Provided records:
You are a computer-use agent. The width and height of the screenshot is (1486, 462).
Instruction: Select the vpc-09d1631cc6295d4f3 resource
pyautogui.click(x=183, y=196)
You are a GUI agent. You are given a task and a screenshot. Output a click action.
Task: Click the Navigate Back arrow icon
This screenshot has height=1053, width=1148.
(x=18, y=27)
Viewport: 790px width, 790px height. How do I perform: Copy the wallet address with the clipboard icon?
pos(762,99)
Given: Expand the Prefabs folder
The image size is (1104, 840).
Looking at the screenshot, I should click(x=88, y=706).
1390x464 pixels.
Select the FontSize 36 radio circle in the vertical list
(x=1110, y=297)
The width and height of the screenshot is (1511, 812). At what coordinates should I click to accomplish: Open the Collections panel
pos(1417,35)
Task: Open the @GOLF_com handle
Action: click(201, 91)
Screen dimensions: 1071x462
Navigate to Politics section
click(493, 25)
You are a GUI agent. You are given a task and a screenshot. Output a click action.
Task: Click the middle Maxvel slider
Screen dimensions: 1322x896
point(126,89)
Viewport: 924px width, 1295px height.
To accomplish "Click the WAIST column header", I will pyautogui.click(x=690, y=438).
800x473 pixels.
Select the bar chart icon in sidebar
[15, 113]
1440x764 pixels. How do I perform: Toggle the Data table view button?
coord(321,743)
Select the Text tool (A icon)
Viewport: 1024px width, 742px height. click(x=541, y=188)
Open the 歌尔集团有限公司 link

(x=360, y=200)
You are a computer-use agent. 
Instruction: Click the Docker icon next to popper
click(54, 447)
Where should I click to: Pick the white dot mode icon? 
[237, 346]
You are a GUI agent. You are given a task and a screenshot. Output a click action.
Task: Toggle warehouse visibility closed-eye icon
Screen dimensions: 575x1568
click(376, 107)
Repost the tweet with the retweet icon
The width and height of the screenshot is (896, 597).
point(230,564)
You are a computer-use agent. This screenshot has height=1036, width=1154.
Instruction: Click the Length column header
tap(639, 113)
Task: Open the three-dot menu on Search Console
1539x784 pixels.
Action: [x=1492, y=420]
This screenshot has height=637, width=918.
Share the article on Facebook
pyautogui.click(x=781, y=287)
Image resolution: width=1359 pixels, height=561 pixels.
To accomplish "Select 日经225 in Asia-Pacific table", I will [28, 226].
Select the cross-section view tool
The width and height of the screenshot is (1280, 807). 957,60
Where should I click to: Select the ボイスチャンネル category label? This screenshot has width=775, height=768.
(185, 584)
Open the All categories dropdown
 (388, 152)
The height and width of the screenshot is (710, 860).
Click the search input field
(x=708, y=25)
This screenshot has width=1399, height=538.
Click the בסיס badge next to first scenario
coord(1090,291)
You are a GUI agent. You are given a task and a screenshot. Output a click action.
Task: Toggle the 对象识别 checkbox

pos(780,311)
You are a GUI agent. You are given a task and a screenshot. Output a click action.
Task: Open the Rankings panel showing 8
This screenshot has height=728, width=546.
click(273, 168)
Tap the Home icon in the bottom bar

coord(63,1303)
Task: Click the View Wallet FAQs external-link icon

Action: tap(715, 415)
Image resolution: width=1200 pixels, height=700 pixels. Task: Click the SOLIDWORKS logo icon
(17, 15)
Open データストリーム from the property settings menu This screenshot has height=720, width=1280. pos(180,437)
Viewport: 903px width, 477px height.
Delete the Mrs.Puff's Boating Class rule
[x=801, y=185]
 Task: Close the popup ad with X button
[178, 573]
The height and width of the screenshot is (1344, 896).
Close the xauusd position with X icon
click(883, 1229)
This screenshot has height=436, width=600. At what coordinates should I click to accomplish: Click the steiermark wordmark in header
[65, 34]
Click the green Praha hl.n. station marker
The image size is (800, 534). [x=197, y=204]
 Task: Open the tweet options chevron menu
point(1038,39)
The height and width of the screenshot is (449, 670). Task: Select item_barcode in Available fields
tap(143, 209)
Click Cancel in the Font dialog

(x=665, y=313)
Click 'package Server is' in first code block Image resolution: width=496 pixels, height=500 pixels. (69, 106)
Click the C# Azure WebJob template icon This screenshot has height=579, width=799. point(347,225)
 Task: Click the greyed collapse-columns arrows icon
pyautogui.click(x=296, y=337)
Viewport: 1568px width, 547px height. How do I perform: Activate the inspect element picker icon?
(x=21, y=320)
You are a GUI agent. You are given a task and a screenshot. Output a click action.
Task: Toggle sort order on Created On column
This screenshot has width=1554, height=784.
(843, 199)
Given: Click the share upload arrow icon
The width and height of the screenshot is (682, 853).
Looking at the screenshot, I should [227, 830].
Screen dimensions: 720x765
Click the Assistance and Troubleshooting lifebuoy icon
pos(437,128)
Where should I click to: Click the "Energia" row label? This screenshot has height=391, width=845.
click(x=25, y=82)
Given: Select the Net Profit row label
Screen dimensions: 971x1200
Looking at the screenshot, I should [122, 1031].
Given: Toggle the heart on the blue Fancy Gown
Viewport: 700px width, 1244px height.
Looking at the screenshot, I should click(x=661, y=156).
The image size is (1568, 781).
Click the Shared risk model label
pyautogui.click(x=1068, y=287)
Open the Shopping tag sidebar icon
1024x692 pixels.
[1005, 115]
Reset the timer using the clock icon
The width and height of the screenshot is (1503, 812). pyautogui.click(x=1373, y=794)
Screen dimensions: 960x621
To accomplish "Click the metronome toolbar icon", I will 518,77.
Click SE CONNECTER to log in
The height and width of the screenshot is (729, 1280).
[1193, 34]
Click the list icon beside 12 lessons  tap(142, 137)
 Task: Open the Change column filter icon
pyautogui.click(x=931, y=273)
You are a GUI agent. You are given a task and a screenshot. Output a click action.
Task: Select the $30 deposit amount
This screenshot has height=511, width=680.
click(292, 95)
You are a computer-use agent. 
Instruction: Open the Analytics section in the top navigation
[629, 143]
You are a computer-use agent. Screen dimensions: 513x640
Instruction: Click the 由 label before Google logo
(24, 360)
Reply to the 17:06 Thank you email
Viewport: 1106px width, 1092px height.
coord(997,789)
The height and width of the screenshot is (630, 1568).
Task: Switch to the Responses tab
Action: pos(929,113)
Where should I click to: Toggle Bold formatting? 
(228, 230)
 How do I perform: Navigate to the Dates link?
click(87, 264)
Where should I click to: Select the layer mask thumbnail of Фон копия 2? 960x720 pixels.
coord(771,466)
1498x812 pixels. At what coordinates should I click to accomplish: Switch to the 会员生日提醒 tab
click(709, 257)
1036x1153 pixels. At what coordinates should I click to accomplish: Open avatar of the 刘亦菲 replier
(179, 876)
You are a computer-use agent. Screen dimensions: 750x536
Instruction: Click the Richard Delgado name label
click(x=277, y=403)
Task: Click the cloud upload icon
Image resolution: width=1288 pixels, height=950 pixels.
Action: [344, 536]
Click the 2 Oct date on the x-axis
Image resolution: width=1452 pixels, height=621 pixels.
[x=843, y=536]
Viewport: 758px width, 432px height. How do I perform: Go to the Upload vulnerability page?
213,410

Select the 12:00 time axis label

Task directions:
Render every line of the items above as a Markdown table with the columns No. and Text. Number each row in order and leave out blank lines.

Reply:
| No. | Text |
|---|---|
| 1 | You are a computer-use agent. The width and height of the screenshot is (1486, 462). |
| 2 | Instruction: Select the vpc-09d1631cc6295d4f3 resource |
| 3 | pyautogui.click(x=183, y=196) |
| 4 | You are a GUI agent. You are given a task and a screenshot. Output a click action. |
| 5 | Task: Click the Navigate Back arrow icon |
| 6 | This screenshot has height=1053, width=1148. |
| 7 | (x=18, y=27) |
| 8 | Viewport: 790px width, 790px height. How do I perform: Copy the wallet address with the clipboard icon? |
| 9 | pos(762,99) |
| 10 | Given: Expand the Prefabs folder |
| 11 | The image size is (1104, 840). |
| 12 | Looking at the screenshot, I should click(x=88, y=706). |
| 13 | 1390x464 pixels. |
| 14 | Select the FontSize 36 radio circle in the vertical list |
| 15 | (x=1110, y=297) |
| 16 | The width and height of the screenshot is (1511, 812). At what coordinates should I click to accomplish: Open the Collections panel |
| 17 | pos(1417,35) |
| 18 | Task: Open the @GOLF_com handle |
| 19 | Action: click(201, 91) |
| 20 | Screen dimensions: 1071x462 |
| 21 | Navigate to Politics section |
| 22 | click(493, 25) |
| 23 | You are a GUI agent. You are given a task and a screenshot. Output a click action. |
| 24 | Task: Click the middle Maxvel slider |
| 25 | Screen dimensions: 1322x896 |
| 26 | point(126,89) |
| 27 | Viewport: 924px width, 1295px height. |
| 28 | To accomplish "Click the WAIST column header", I will pyautogui.click(x=690, y=438). |
| 29 | 800x473 pixels. |
| 30 | Select the bar chart icon in sidebar |
| 31 | [15, 113] |
| 32 | 1440x764 pixels. How do I perform: Toggle the Data table view button? |
| 33 | coord(321,743) |
| 34 | Select the Text tool (A icon) |
| 35 | Viewport: 1024px width, 742px height. click(x=541, y=188) |
| 36 | Open the 歌尔集团有限公司 link |
| 37 | (x=360, y=200) |
| 38 | You are a computer-use agent.  |
| 39 | Instruction: Click the Docker icon next to popper |
| 40 | click(54, 447) |
| 41 | Where should I click to: Pick the white dot mode icon?  |
| 42 | [237, 346] |
| 43 | You are a GUI agent. You are given a task and a screenshot. Output a click action. |
| 44 | Task: Toggle warehouse visibility closed-eye icon |
| 45 | Screen dimensions: 575x1568 |
| 46 | click(376, 107) |
| 47 | Repost the tweet with the retweet icon |
| 48 | The width and height of the screenshot is (896, 597). |
| 49 | point(230,564) |
| 50 | You are a computer-use agent. This screenshot has height=1036, width=1154. |
| 51 | Instruction: Click the Length column header |
| 52 | tap(639, 113) |
| 53 | Task: Open the three-dot menu on Search Console |
| 54 | 1539x784 pixels. |
| 55 | Action: [x=1492, y=420] |
| 56 | This screenshot has height=637, width=918. |
| 57 | Share the article on Facebook |
| 58 | pyautogui.click(x=781, y=287) |
| 59 | Image resolution: width=1359 pixels, height=561 pixels. |
| 60 | To accomplish "Select 日经225 in Asia-Pacific table", I will [28, 226]. |
| 61 | Select the cross-section view tool |
| 62 | The width and height of the screenshot is (1280, 807). 957,60 |
| 63 | Where should I click to: Select the ボイスチャンネル category label? This screenshot has width=775, height=768. |
| 64 | (185, 584) |
| 65 | Open the All categories dropdown |
| 66 |  (388, 152) |
| 67 | The height and width of the screenshot is (710, 860). |
| 68 | Click the search input field |
| 69 | (x=708, y=25) |
| 70 | This screenshot has width=1399, height=538. |
| 71 | Click the בסיס badge next to first scenario |
| 72 | coord(1090,291) |
| 73 | You are a GUI agent. You are given a task and a screenshot. Output a click action. |
| 74 | Task: Toggle the 对象识别 checkbox |
| 75 | pos(780,311) |
| 76 | You are a GUI agent. You are given a task and a screenshot. Output a click action. |
| 77 | Task: Open the Rankings panel showing 8 |
| 78 | This screenshot has height=728, width=546. |
| 79 | click(273, 168) |
| 80 | Tap the Home icon in the bottom bar |
| 81 | coord(63,1303) |
| 82 | Task: Click the View Wallet FAQs external-link icon |
| 83 | Action: tap(715, 415) |
| 84 | Image resolution: width=1200 pixels, height=700 pixels. Task: Click the SOLIDWORKS logo icon |
| 85 | (17, 15) |
| 86 | Open データストリーム from the property settings menu This screenshot has height=720, width=1280. pos(180,437) |
| 87 | Viewport: 903px width, 477px height. |
| 88 | Delete the Mrs.Puff's Boating Class rule |
| 89 | [x=801, y=185] |
| 90 |  Task: Close the popup ad with X button |
| 91 | [178, 573] |
| 92 | The height and width of the screenshot is (1344, 896). |
| 93 | Close the xauusd position with X icon |
| 94 | click(883, 1229) |
| 95 | This screenshot has height=436, width=600. At what coordinates should I click to accomplish: Click the steiermark wordmark in header |
| 96 | [65, 34] |
| 97 | Click the green Praha hl.n. station marker |
| 98 | The image size is (800, 534). [x=197, y=204] |
| 99 |  Task: Open the tweet options chevron menu |
| 100 | point(1038,39) |
| 101 | The height and width of the screenshot is (449, 670). Task: Select item_barcode in Available fields |
| 102 | tap(143, 209) |
| 103 | Click Cancel in the Font dialog |
| 104 | (x=665, y=313) |
| 105 | Click 'package Server is' in first code block Image resolution: width=496 pixels, height=500 pixels. (69, 106) |
| 106 | Click the C# Azure WebJob template icon This screenshot has height=579, width=799. point(347,225) |
| 107 |  Task: Click the greyed collapse-columns arrows icon |
| 108 | pyautogui.click(x=296, y=337) |
| 109 | Viewport: 1568px width, 547px height. How do I perform: Activate the inspect element picker icon? |
| 110 | (x=21, y=320) |
| 111 | You are a GUI agent. You are given a task and a screenshot. Output a click action. |
| 112 | Task: Toggle sort order on Created On column |
| 113 | This screenshot has width=1554, height=784. |
| 114 | (843, 199) |
| 115 | Given: Click the share upload arrow icon |
| 116 | The width and height of the screenshot is (682, 853). |
| 117 | Looking at the screenshot, I should [227, 830]. |
| 118 | Screen dimensions: 720x765 |
| 119 | Click the Assistance and Troubleshooting lifebuoy icon |
| 120 | pos(437,128) |
| 121 | Where should I click to: Click the "Energia" row label? This screenshot has height=391, width=845. |
| 122 | click(x=25, y=82) |
| 123 | Given: Select the Net Profit row label |
| 124 | Screen dimensions: 971x1200 |
| 125 | Looking at the screenshot, I should [122, 1031]. |
| 126 | Given: Toggle the heart on the blue Fancy Gown |
| 127 | Viewport: 700px width, 1244px height. |
| 128 | Looking at the screenshot, I should click(x=661, y=156). |
| 129 | The image size is (1568, 781). |
| 130 | Click the Shared risk model label |
| 131 | pyautogui.click(x=1068, y=287) |
| 132 | Open the Shopping tag sidebar icon |
| 133 | 1024x692 pixels. |
| 134 | [1005, 115] |
| 135 | Reset the timer using the clock icon |
| 136 | The width and height of the screenshot is (1503, 812). pyautogui.click(x=1373, y=794) |
| 137 | Screen dimensions: 960x621 |
| 138 | To accomplish "Click the metronome toolbar icon", I will 518,77. |
| 139 | Click SE CONNECTER to log in |
| 140 | The height and width of the screenshot is (729, 1280). |
| 141 | [1193, 34] |
| 142 | Click the list icon beside 12 lessons  tap(142, 137) |
| 143 |  Task: Open the Change column filter icon |
| 144 | pyautogui.click(x=931, y=273) |
| 145 | You are a GUI agent. You are given a task and a screenshot. Output a click action. |
| 146 | Task: Select the $30 deposit amount |
| 147 | This screenshot has height=511, width=680. |
| 148 | click(292, 95) |
| 149 | You are a computer-use agent.  |
| 150 | Instruction: Open the Analytics section in the top navigation |
| 151 | [629, 143] |
| 152 | You are a computer-use agent. Screen dimensions: 513x640 |
| 153 | Instruction: Click the 由 label before Google logo |
| 154 | (24, 360) |
| 155 | Reply to the 17:06 Thank you email |
| 156 | Viewport: 1106px width, 1092px height. |
| 157 | coord(997,789) |
| 158 | The height and width of the screenshot is (630, 1568). |
| 159 | Task: Switch to the Responses tab |
| 160 | Action: pos(929,113) |
| 161 | Where should I click to: Toggle Bold formatting?  |
| 162 | (228, 230) |
| 163 |  How do I perform: Navigate to the Dates link? |
| 164 | click(87, 264) |
| 165 | Where should I click to: Select the layer mask thumbnail of Фон копия 2? 960x720 pixels. |
| 166 | coord(771,466) |
| 167 | 1498x812 pixels. At what coordinates should I click to accomplish: Switch to the 会员生日提醒 tab |
| 168 | click(709, 257) |
| 169 | 1036x1153 pixels. At what coordinates should I click to accomplish: Open avatar of the 刘亦菲 replier |
| 170 | (179, 876) |
| 171 | You are a computer-use agent. Screen dimensions: 750x536 |
| 172 | Instruction: Click the Richard Delgado name label |
| 173 | click(x=277, y=403) |
| 174 | Task: Click the cloud upload icon |
| 175 | Image resolution: width=1288 pixels, height=950 pixels. |
| 176 | Action: [344, 536] |
| 177 | Click the 2 Oct date on the x-axis |
| 178 | Image resolution: width=1452 pixels, height=621 pixels. |
| 179 | [x=843, y=536] |
| 180 | Viewport: 758px width, 432px height. How do I perform: Go to the Upload vulnerability page? |
| 181 | 213,410 |
| 182 | Select the 12:00 time axis label |